§ Task statement: Please reproduce, character for character, the part of the records below that opens with the line containing "Click the cPanel" and closes with the line containing "coord(48,232)", including both of those lines.

[Dataset rows]
☆ ☆ ☆ ☆ ☆
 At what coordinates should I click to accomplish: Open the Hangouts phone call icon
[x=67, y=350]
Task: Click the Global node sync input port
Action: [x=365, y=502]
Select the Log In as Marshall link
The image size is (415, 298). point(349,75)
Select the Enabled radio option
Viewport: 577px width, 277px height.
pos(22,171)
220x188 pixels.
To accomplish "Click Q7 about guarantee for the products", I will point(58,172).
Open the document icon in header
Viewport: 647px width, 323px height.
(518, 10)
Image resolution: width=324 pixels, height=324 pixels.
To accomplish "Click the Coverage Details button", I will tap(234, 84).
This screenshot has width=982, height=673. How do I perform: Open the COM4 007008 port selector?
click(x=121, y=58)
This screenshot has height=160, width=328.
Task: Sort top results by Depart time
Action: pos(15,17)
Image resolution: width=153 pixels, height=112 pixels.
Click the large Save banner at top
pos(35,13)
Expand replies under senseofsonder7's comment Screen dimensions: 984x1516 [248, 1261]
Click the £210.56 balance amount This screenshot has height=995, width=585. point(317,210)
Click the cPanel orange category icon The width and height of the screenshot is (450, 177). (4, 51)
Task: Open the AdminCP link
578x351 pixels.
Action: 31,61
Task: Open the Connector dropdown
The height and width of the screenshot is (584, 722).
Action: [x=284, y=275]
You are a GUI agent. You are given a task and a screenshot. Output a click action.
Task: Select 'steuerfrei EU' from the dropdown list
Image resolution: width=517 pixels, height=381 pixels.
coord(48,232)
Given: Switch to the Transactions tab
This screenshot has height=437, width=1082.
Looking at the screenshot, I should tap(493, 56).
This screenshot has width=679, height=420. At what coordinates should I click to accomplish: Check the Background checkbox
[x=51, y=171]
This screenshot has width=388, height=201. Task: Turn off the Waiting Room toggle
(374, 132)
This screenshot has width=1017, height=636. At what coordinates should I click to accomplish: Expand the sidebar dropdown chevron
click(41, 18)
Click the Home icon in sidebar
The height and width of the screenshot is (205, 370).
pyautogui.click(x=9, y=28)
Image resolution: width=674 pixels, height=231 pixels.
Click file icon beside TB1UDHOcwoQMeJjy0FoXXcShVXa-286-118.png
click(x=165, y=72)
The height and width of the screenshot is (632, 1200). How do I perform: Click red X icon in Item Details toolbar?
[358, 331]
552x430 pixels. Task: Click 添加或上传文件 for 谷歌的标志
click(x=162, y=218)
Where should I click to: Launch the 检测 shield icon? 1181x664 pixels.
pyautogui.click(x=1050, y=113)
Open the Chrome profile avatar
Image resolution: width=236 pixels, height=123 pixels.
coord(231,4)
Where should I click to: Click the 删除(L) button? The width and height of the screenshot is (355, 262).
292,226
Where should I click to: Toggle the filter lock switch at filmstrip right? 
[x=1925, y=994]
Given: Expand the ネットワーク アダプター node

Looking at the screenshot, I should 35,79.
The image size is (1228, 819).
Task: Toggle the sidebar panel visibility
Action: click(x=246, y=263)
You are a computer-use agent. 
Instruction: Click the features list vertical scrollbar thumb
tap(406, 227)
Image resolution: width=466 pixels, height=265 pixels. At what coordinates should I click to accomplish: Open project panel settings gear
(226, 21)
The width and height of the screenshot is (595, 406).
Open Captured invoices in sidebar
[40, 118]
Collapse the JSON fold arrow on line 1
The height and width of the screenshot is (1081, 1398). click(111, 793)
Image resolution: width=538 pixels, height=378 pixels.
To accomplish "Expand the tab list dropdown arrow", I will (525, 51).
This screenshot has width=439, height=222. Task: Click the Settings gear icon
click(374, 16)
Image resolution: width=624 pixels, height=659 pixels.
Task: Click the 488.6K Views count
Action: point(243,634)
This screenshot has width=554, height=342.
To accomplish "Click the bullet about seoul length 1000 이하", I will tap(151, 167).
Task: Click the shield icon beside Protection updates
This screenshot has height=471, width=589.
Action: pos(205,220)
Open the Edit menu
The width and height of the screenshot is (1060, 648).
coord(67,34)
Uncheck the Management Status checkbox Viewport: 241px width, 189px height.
☆ ☆ ☆ ☆ ☆
§ Problem solution:
Click the cPanel orange category icon The width and height of the screenshot is (450, 177). (4, 51)
Task: Open the AdminCP link
578x351 pixels.
Action: 31,61
Task: Open the Connector dropdown
The height and width of the screenshot is (584, 722).
Action: [x=284, y=275]
You are a GUI agent. You are given a task and a screenshot. Output a click action.
Task: Select 'steuerfrei EU' from the dropdown list
Image resolution: width=517 pixels, height=381 pixels.
coord(48,232)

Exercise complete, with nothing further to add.